DNA (and RNA) consist of several components that make up the familiar double helix. There are the base pairs like adenine and guanine, a sugar (deoxyribose for DNA and ribose for RNA), and a phosphate group. The sugar and phosphate give nucleic acid an alternating sugar-phosphate backbone. We already know there are many alternatives to the five bases at work in DNA and RNA on Earth, but the new study looks at how the scaffolding of nucleic acid could vary. 

The team used a computer simulation to explore a so-called “chemical space” within certain constraints. To choose the constraints, the team had to distill what makes nucleic acid molecules distinct. They settled on organic molecules that can assemble into a linear polymer with at least two attachment points, plus a place for nitrogen bases to connect. The substructure of the molecule also needs to be stable in a polymer configuration. Since these molecules don’t contain the traditional sugars and phosphorus, you can’t call them DNA — they’re some other kind of nucleic acid with potentially similar properties. 

A few alternate nucleic acids.

The analysis points to more than 1,160,000 potential nucleic acid molecules. That number exceeded even the most extreme estimates beforehand, but researchers can now start looking at these molecules in a laboratory setting to see if they can work as a DNA alternative. The team says this shows evolution on Earth may have experimented with several different molecular designs for storing genetic information before DNA ultimately won out. 

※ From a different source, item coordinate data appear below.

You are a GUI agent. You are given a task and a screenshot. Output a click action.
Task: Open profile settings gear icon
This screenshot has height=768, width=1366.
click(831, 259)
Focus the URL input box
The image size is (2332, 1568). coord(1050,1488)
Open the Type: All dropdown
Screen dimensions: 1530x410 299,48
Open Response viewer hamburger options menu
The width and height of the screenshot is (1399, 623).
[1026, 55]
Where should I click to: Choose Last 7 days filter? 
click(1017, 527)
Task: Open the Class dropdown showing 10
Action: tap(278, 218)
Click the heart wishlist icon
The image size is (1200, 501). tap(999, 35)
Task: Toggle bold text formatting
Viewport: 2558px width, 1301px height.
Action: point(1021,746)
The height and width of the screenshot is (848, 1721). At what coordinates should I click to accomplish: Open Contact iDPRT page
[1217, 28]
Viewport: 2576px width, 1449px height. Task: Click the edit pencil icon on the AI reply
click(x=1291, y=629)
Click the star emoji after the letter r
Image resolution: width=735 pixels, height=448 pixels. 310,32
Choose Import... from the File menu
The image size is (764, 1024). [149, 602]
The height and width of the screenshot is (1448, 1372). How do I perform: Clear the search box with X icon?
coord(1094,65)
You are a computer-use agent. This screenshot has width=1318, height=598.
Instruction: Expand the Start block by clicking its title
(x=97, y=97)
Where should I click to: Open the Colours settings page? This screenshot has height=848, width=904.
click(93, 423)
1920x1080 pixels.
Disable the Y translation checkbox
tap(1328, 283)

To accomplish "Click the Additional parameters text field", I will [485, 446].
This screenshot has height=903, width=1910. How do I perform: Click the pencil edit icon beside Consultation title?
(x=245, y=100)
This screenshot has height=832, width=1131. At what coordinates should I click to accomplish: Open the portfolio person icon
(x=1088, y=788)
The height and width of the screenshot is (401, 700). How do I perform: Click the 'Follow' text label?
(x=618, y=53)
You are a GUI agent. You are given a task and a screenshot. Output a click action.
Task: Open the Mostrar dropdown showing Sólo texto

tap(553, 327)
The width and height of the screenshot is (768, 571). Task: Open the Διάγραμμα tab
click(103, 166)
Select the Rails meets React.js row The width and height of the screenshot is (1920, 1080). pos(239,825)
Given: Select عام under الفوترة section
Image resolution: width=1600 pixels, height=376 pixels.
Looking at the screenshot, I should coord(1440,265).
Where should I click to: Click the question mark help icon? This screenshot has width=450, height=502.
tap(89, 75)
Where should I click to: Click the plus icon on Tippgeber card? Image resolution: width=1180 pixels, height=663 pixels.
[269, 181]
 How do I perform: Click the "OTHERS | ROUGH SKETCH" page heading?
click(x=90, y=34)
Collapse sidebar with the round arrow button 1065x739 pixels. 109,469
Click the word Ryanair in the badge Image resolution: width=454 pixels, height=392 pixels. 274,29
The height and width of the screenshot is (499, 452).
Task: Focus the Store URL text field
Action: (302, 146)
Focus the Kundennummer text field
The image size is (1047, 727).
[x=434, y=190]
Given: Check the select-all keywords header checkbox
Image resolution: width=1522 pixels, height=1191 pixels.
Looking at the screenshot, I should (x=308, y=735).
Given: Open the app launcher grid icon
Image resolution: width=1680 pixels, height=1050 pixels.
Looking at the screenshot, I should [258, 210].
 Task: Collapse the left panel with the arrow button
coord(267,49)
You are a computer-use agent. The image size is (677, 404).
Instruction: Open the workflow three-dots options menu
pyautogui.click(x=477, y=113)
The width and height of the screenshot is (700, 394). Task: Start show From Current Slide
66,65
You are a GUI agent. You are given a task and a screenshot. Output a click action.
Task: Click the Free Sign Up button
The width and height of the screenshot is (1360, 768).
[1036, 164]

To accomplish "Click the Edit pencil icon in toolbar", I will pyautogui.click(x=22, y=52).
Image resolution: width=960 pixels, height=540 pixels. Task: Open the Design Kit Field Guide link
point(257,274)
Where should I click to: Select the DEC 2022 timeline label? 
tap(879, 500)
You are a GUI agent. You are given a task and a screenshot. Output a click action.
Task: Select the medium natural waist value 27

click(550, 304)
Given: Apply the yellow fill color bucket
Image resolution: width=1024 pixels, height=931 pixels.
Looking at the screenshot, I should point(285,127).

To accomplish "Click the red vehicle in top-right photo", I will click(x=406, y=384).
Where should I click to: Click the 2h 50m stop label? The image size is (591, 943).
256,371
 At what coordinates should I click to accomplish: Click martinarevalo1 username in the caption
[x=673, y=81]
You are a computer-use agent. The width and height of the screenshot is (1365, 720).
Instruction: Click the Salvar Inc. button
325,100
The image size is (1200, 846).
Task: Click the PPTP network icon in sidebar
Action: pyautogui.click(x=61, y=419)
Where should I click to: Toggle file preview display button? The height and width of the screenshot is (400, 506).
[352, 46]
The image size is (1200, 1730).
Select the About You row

Researchers around the world are working on therapeutic drugs that resemble nucleic acid, some of which could help combat viruses and cancer. A better understanding of these DNA alternatives could make those treatments more effective. And then there’s the importance to exobiology research. If we’re looking for evidence of extraterrestrial life, it might help to remember they could have genetic material using one of the other million possible molecules.